-- begin Data for the task --

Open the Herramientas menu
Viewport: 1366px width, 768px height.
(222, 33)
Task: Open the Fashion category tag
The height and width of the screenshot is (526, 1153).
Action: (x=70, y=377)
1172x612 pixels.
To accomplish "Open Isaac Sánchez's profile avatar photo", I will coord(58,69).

-- end Data for the task --
-- begin Data for the task --

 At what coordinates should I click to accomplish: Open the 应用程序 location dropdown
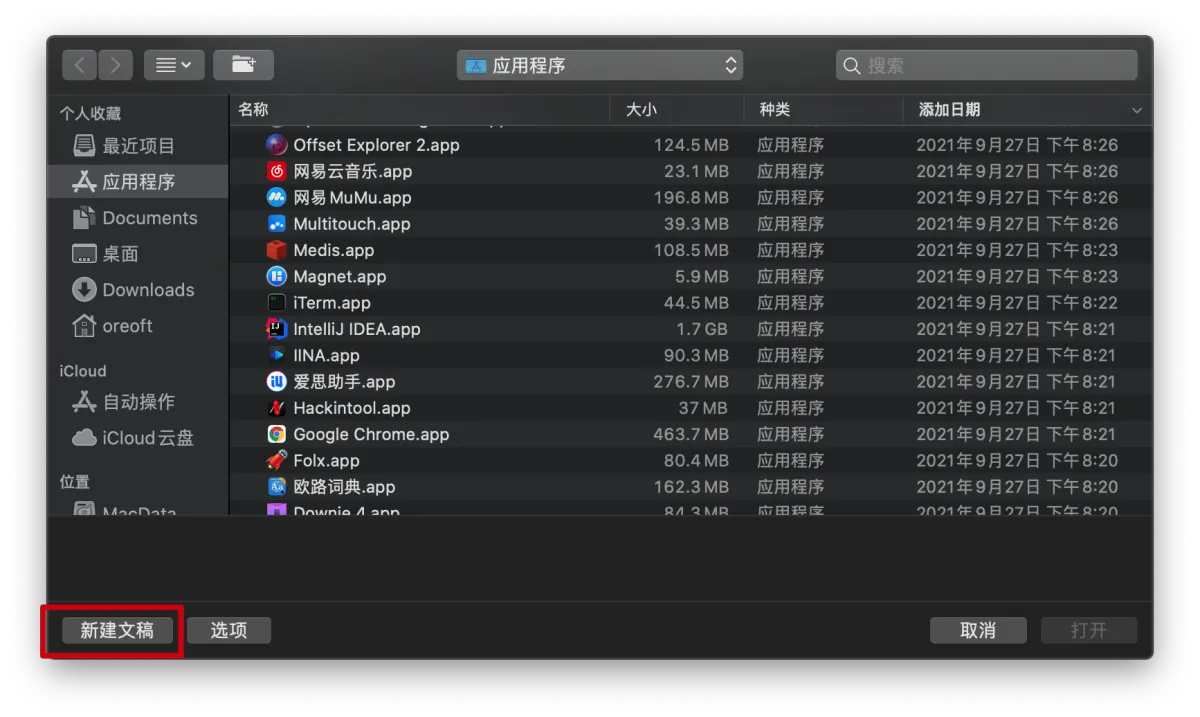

-- end Data for the task --
-- begin Data for the task --

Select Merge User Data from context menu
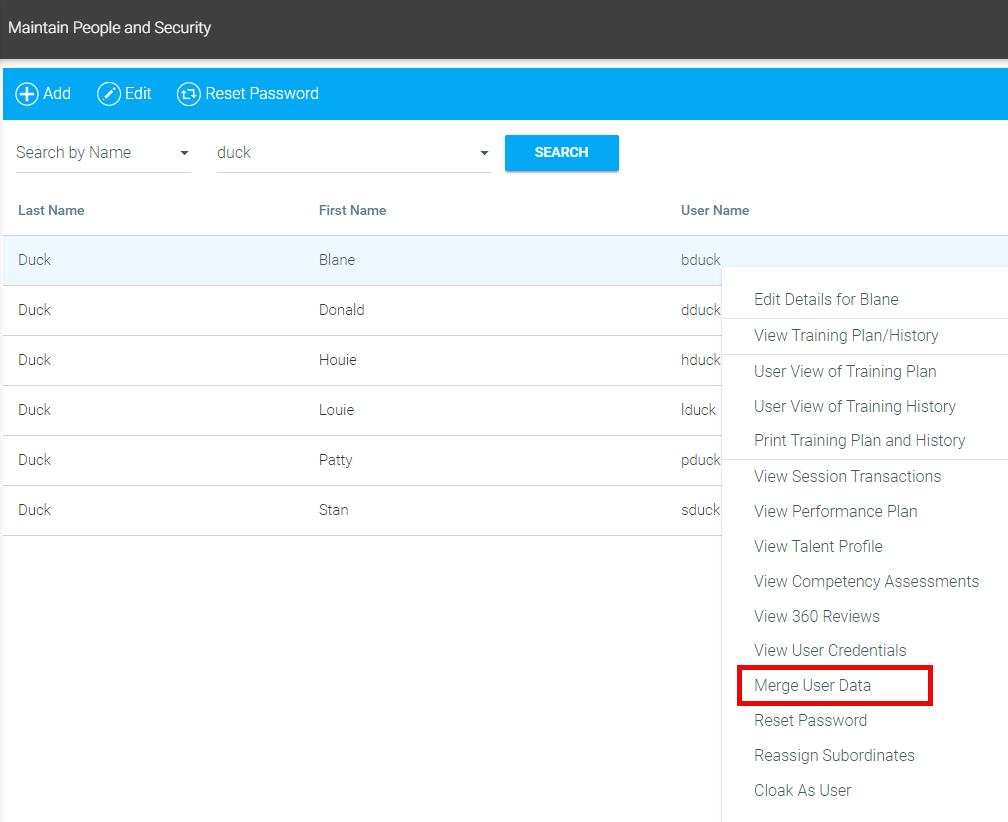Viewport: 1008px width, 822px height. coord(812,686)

-- end Data for the task --

Reproduce the lines from the one containing "1172x612 pixels." through the one containing "I will coord(58,69).", inclusive, replacing "accomplish" with "complete" and leaving all else unchanged.

1172x612 pixels.
To complete "Open Isaac Sánchez's profile avatar photo", I will coord(58,69).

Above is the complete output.